Prawdopodobnie jeszcze w tym tygodniu w Szymanach mają zacząć się szkolenia pilotów. Cieszy to władze dotkniętego kryzysem portu, martwi za to niektórych mieszkańców. Obawiają się oni uciążliwości wynikających z dużej liczby szkolących się oraz odbywanych przez nich lotów. - Port może i na tym zarobi, ale przecież w jego okolicy mieszka kilkadziesiąt tysięcy ludzi – mówi pani Aleksandra spod Szczytna.

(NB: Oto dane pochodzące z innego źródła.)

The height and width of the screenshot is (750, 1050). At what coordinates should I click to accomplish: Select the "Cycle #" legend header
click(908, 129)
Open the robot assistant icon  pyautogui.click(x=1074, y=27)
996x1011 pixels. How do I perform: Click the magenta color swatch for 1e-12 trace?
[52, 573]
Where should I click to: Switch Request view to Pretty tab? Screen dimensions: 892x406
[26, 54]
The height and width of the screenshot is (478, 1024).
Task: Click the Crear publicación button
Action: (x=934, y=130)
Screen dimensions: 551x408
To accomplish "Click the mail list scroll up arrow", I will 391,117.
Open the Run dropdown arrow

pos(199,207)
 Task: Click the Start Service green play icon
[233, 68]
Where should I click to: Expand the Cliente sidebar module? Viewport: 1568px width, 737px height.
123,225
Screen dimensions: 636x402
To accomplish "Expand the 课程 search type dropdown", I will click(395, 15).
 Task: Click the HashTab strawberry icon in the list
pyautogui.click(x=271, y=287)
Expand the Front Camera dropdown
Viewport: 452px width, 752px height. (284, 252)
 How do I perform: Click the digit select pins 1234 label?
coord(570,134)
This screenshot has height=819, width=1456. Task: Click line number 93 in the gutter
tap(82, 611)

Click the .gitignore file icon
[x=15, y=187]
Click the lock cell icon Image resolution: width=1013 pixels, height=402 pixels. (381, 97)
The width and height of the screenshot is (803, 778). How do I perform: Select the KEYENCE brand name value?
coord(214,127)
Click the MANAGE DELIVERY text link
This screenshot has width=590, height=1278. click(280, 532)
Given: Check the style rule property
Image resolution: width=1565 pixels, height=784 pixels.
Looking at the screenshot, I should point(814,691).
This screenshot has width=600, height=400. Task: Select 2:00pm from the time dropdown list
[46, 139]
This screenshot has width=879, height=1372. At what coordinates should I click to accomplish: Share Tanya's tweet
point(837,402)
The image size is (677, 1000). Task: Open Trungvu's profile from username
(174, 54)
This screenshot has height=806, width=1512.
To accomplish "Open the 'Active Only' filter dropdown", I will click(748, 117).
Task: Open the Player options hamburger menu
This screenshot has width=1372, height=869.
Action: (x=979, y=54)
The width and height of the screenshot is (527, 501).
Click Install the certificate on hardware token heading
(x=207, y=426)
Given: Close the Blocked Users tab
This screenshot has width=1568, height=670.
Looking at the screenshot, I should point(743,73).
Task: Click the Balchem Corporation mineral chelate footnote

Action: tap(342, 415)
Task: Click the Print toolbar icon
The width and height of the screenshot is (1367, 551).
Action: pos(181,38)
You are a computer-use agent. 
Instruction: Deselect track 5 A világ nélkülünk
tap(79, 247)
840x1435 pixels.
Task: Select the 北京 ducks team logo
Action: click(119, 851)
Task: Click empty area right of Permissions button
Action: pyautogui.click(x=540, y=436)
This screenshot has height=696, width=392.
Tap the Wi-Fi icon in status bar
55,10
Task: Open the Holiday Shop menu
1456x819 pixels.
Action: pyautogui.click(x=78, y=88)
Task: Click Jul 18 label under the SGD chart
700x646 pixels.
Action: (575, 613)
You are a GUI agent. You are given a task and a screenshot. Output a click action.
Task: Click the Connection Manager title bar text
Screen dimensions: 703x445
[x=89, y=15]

Czy nauka latania zatruje nam życie?
Niektórzy mieszkańcy obawiają się, że częste loty szkoleniowe będą uciążliwe dla otoczenia. Materiał ilustracyjny

NIEPOKOJĄCE LICZBY

Jak już informowaliśmy w styczniu, na lotnisku w Szymanach zostanie utworzona baza szkoleniowa, w której będą się kształcić piloci irlandzkiego przewoźnika Ryanair. Jego prowadzeniem zajmie się renomowany łódzki ośrodek szkolenia lotniczego Bartolini Air. W ramach umowy z portem, w ciągu trzech lat ma tu być wykształconych ponad 300 pilotów. I to właśnie te liczby budzą zaniepokojenie niektórych mieszkańców. - Przeraziła mnie ta informacja – mówi mieszkająca na obrzeżach Szczytna pani Aleksandra.

 

 

Aby zapoznać się z pełną treścią artykułu zachęcamy
do wykupienia e-prenumeraty.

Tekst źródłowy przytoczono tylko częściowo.